== SELECTED EXTRACT ==
= Beginning of Section =
Re: 1c+1c Closing Velocity...,answer to Henri Wilson

From: Paul B. Andersen (paul.b.andersen_at_deletethishia.no)
Date: 02/25/05 

Date: Fri, 25 Feb 2005 16:38:31 +0100

Henri Wilson wrote:
> On Wed, 23 Feb 2005 23:07:08 +0100, "Paul B. Andersen"
> <paul.b.andersen@deletethishia.no> wrote:
>>
>>Here are my calculations are again.
>>Please point out exactly what is wrong.
>>Please be specific.
>>"This is wrong", "absolute nonsense"
>>or "I hope Androcles reads this"
>>won't do.
>>
>>The kinetic energy for each degree of freedom is kT/2.
>>That means that along the line of sight, we have:
>>mv^2/2 = kT/2
>>v^2 = kT/m
>>where v^2 is the average square of the velocity
>>component along the line of sight.
>>If we assume that T = 6000K and that the atom is H,
>>we get v = 7 km/s.
>>The speed is distributed according to the Maxwellian
>>distribution:
>>http://my.unidata.ucar.edu/content/staff/blynds/maxw.html
>>Note that this is the speed in any direction, and we
>>are interested only in the radial speed component
>>because that is what matters for the photons that
>>will reach us. We have accounted for this above.
>>The distribution of the speed towards us will be
>>qualitatively the same, and the average is ca. 7 km/s.
>
>
> Oh jesus, this is funny!!! :)
= End of Section =
== AIM OF THE TASK ==
In the forum thread above, what speed does the quoted calculation give for a hydrogen atom at T = 6000 K?

== SUPPLIED INFORMATION ==
= Beginning of Section =
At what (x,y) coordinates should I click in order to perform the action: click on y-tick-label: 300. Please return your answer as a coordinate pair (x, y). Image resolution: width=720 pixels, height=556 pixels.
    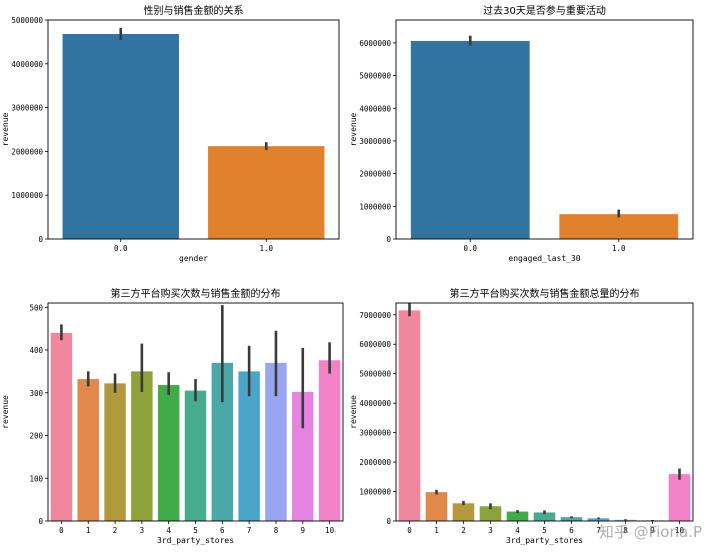
    Looking at the image, I should click on (36, 394).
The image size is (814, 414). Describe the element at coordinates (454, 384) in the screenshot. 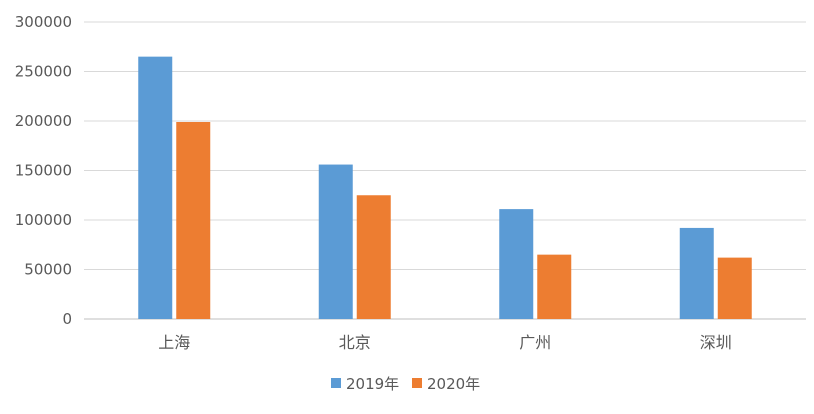

I see `legend-label: 2020年` at that location.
= End of Section =
== SOLUTION TO THE EXERCISE ==
About 7 km/s.